Chevron juga menyediakan bantuan langsung lewat pascabencana alam di Sumatera Barat dan Jawa Barat pada 2009. “Kami mencanangkan Chevron Earthquake Recovery Initiative (CERI), sebuah program rehabilitasi sekolah senilai US$1,8 juta untuk membantu membangun kembali sekolah-sekolah yang rusak parah,” papar Yanto.

Pendidikan menjadi salah satu fokus Chevron dalam membantu masyarakat.  Menurut Yantio, Chevron percaya kerjasama pendidikan merupakan investasi strategis untuk pembangunan ekonomi masyarakat setempat dan keberlangsungan bisnis energi masa depan. Perusahaan memiliki University Partnership Program (UPP) atau program kemitraan universitas bekerja sama dengan lebih dari 100 perguruan tinggi baik dari dalam maupun luar negeri. Program ini bertujuan membantu menarik minat serta mengembangkan mahasiswa-mahasiswa berbakat dan dosen yang dapat membantu menciptakan tenaga kerja teknik yang andal dan berdaya saing global.

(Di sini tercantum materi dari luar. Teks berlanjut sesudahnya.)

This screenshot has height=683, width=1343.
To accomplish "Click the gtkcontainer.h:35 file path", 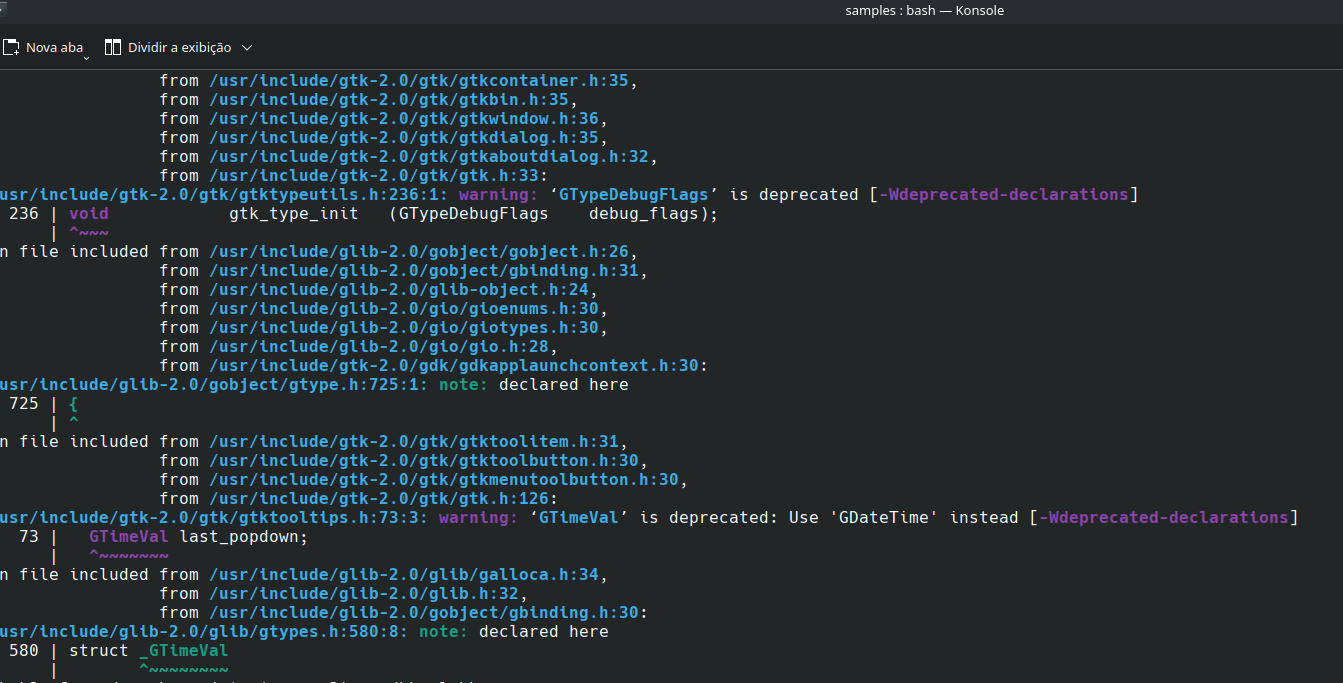I will click(x=419, y=81).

Program ini memberikan dukungan yang strategis dalam berbagai aspek meliputi beasiswa, bantuan dana, akreditasi fakultas, bantuan untuk departemen fakultas, dan perbaikan laboratorium. Sejak 2006, Chevron telah membantu mitra-mitra universitas seperti Institut Teknologi Bandung (ITB) dan Universitas Gadjah Mada (UGM), dengan memberikan beasiswa pascasarjana, program pembelajaran jarak jauh dan program magang. “Kami juga membantu meningkatkan fasilitas laboratorium mereka dan mengadakan kuliah dosen tamu,” kata Yanto.

Jelas, selama lebih dari 90 tahun kehadiran mereka di Indonesia, Chevron telah menjadi mitra bagi Indonesia dalam memenuhi kebutuhan energi, mendorong pertumbuhan ekonomi, dan mendukung kemajuan masyarakat.  Energi positif Chevron menciptakan efek ekonomi berganda dari kegiatan operasi perusahaan ke seluruh Indonesia. Keadilan itu telah ditunaikan.